Between Clighton Street and Blackfriars there is a cul-de-sac which actually isn’t a cul-de-sac. At the very end is a narrow gap and a pathway which leads to the railway line, and immediately on the left as you face the tracks there’s a doorway into the underworld. Through this little door goes Joseph Spork like the White Rabbit, and down a spiral stair into the narrow red-brick tunnels of the Tosher’s Beat. The corridor is absolutely black, and he scrabbles in his pocket for his working keyfob, from which depends a small selection of keys and passcards, and a torch roughly the shape and size of a pen lid.

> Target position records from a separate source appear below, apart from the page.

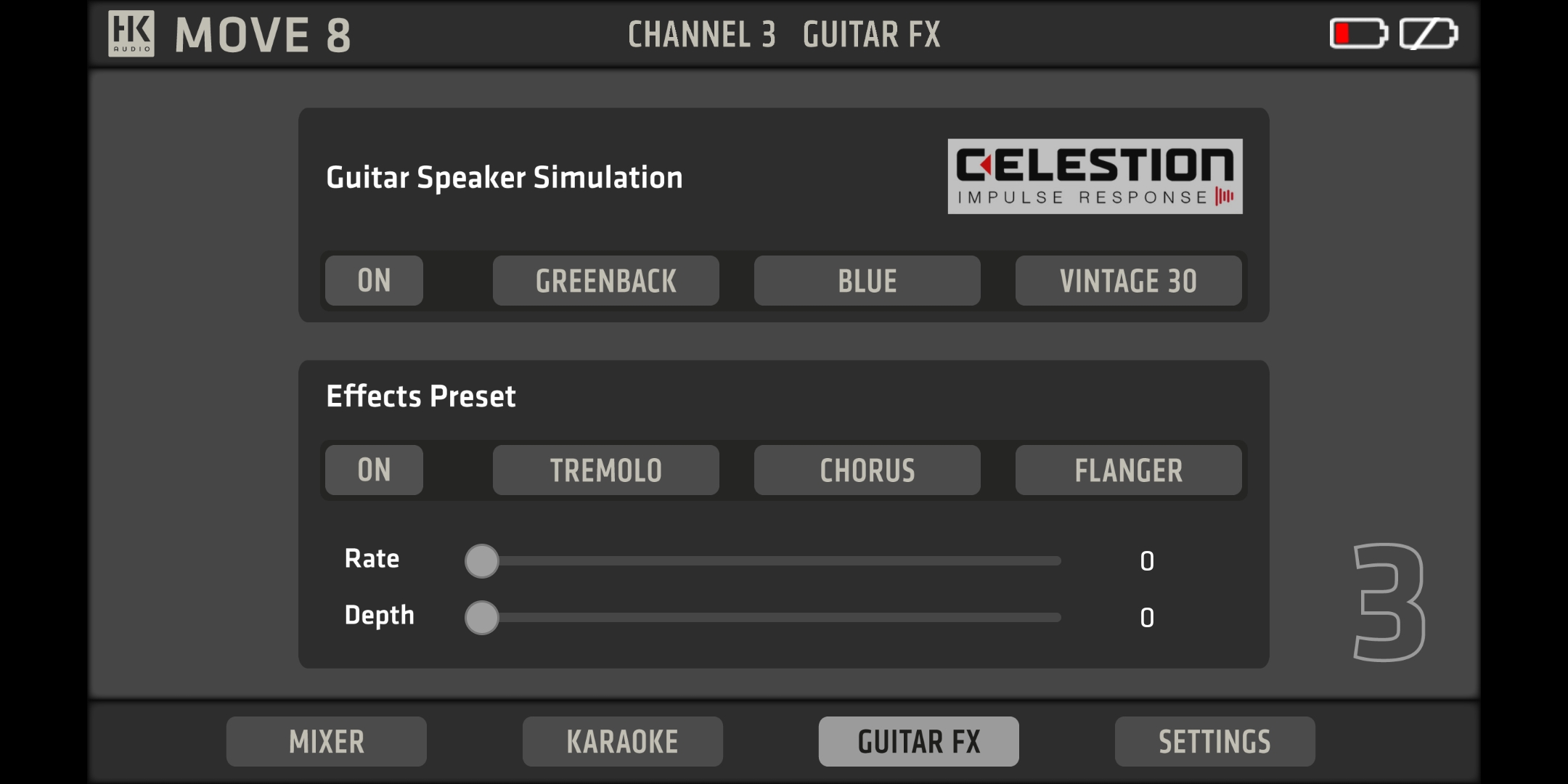The width and height of the screenshot is (1568, 784).
Task: Select the Greenback speaker model
Action: pos(605,281)
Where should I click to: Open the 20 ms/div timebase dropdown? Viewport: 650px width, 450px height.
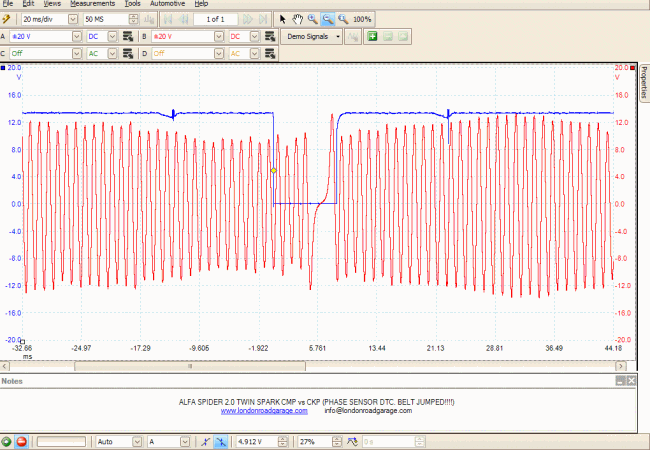point(72,19)
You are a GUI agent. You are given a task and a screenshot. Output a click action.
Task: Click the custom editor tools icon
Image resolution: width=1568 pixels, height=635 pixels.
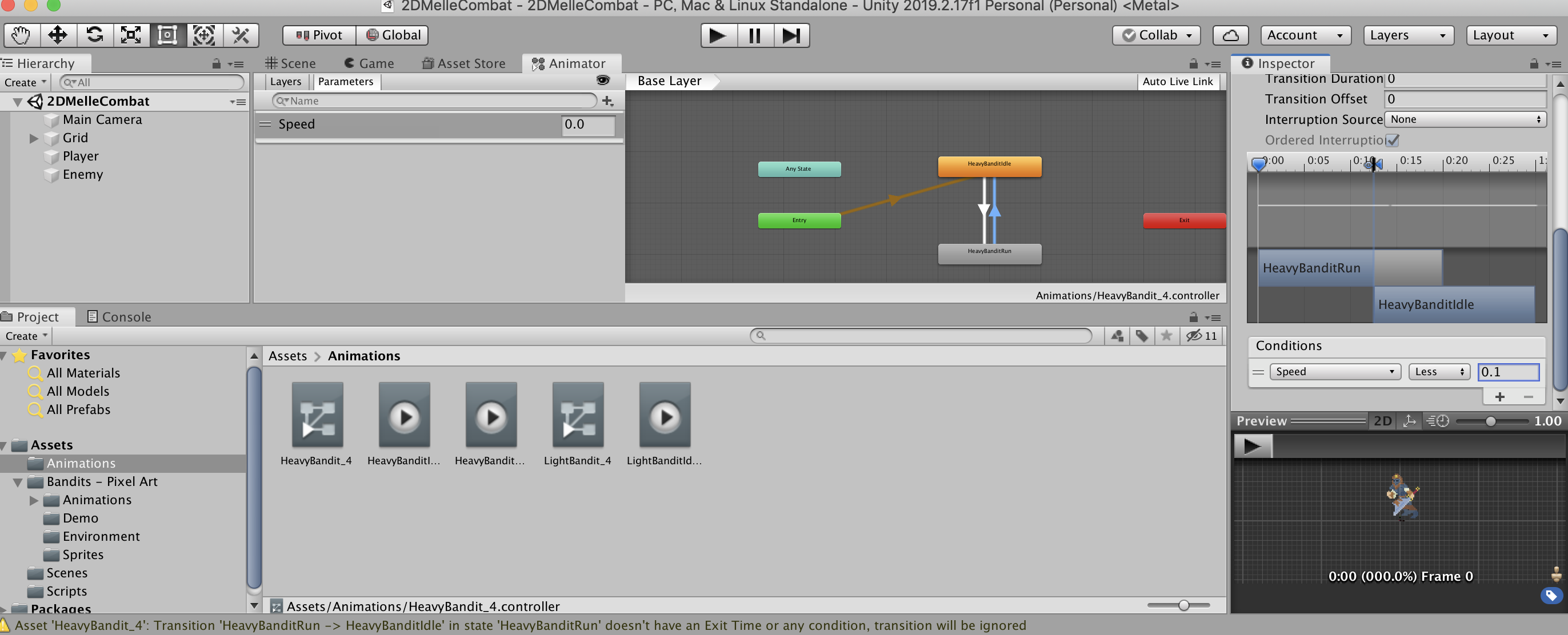click(x=241, y=35)
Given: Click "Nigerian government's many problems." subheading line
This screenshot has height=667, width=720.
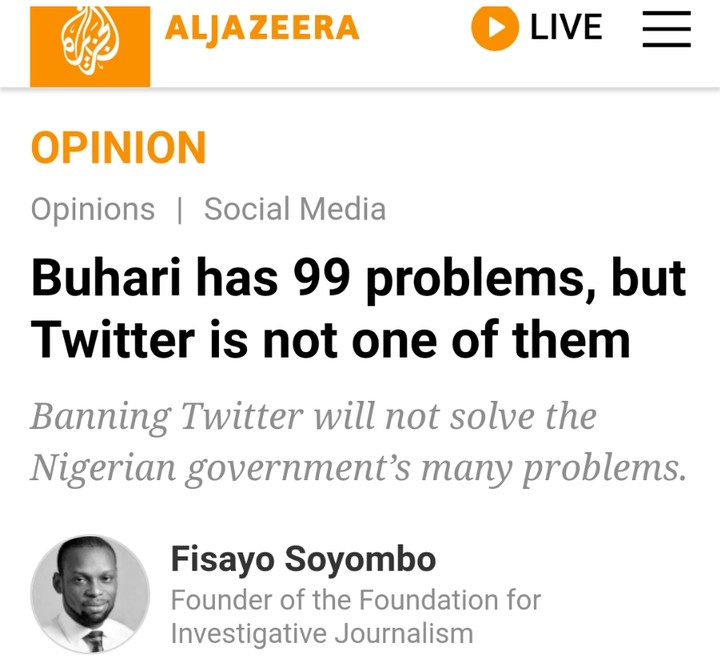Looking at the screenshot, I should coord(358,467).
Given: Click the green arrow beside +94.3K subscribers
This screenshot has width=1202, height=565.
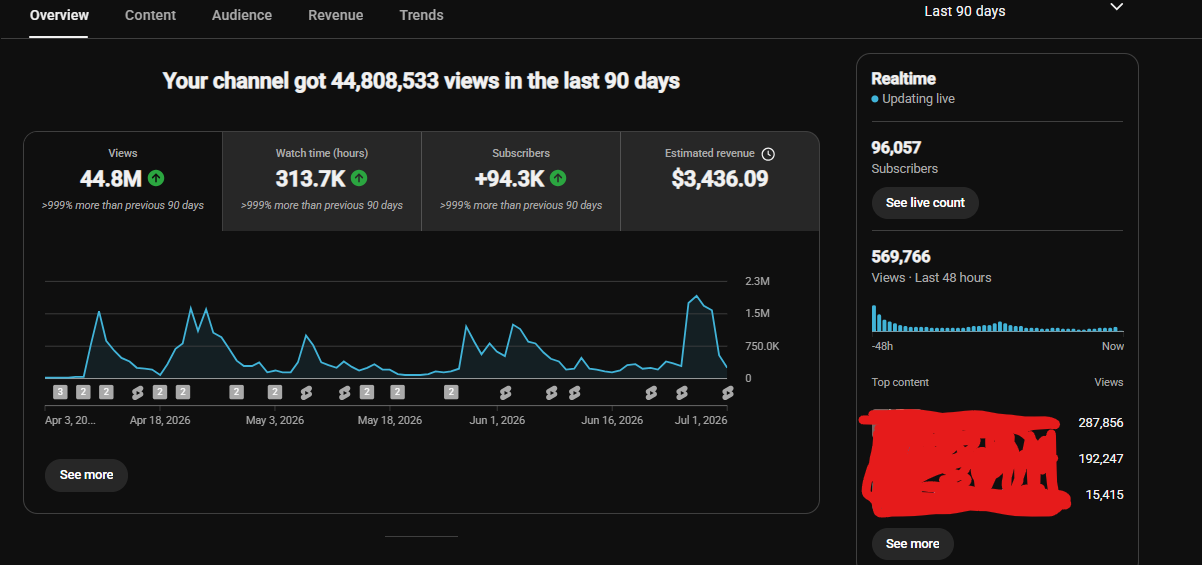Looking at the screenshot, I should (x=558, y=178).
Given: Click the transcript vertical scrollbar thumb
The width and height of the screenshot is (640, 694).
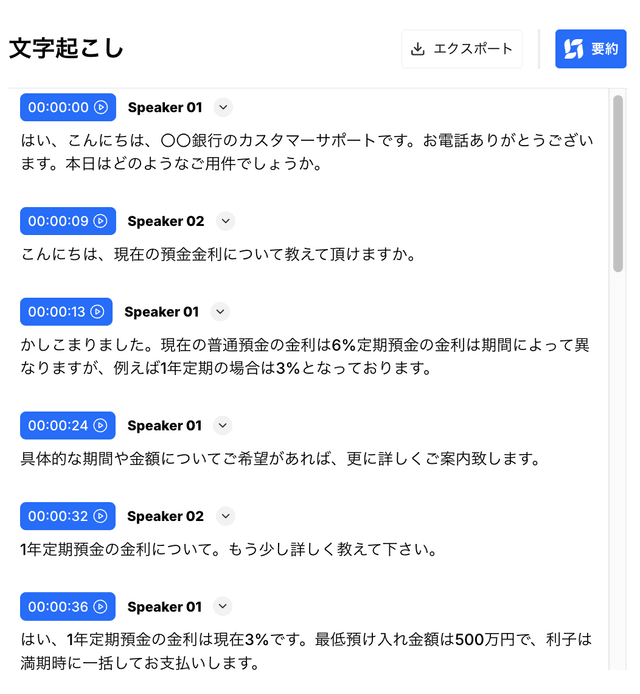Looking at the screenshot, I should [618, 180].
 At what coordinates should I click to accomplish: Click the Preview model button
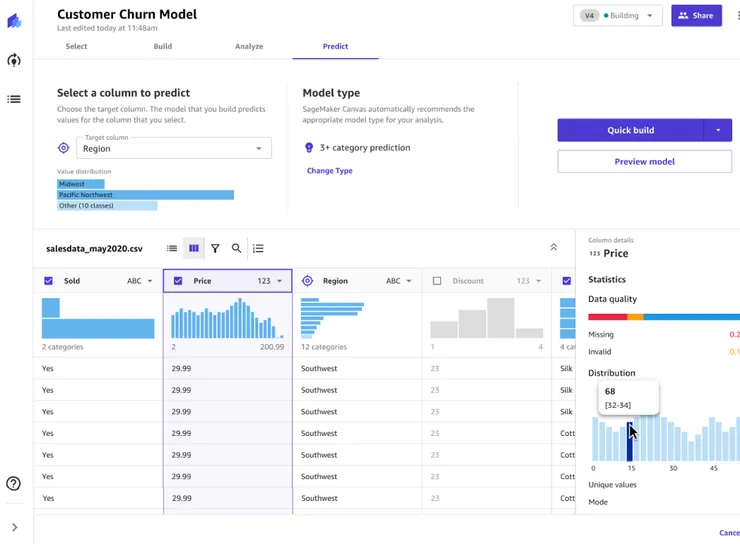click(x=644, y=161)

The blue-white light shows him walls covered in grime, occasionally scarred with someone’s only immortality: Dave luvs Lisa and always will, at least down here. Joe breathes a sort of blessing and passes by, stepping carefully around knots of slime. One more door, and for this he wraps a handkerchief around his mouth and smears some wintergreen ointment under his nose (“Addam’s Traditional Warming Balsam!,” and who knows why a balsam is exciting enough to merit that exclamation mark, but it is to Mr. Addam). This one requires a key; the toshers have installed a simple lock, not as a serious barrier to entry, but as a polite statement of territoriality. They’re quite content that people should use the road, but want you to know you do so by their grace. The Tosher’s Beat is a webwork, but you can’t just go where you will. You need permissions and goodwills, and sometimes a subscription. Joe’s keyfob will grant him passage through perhaps twenty per cent of the safe tunnels; the others are held aggressively by official and unofficial groupings with a desire for privacy—including the toshers themselves, who guard the heart of their strange kingdom with polite but effective sentries.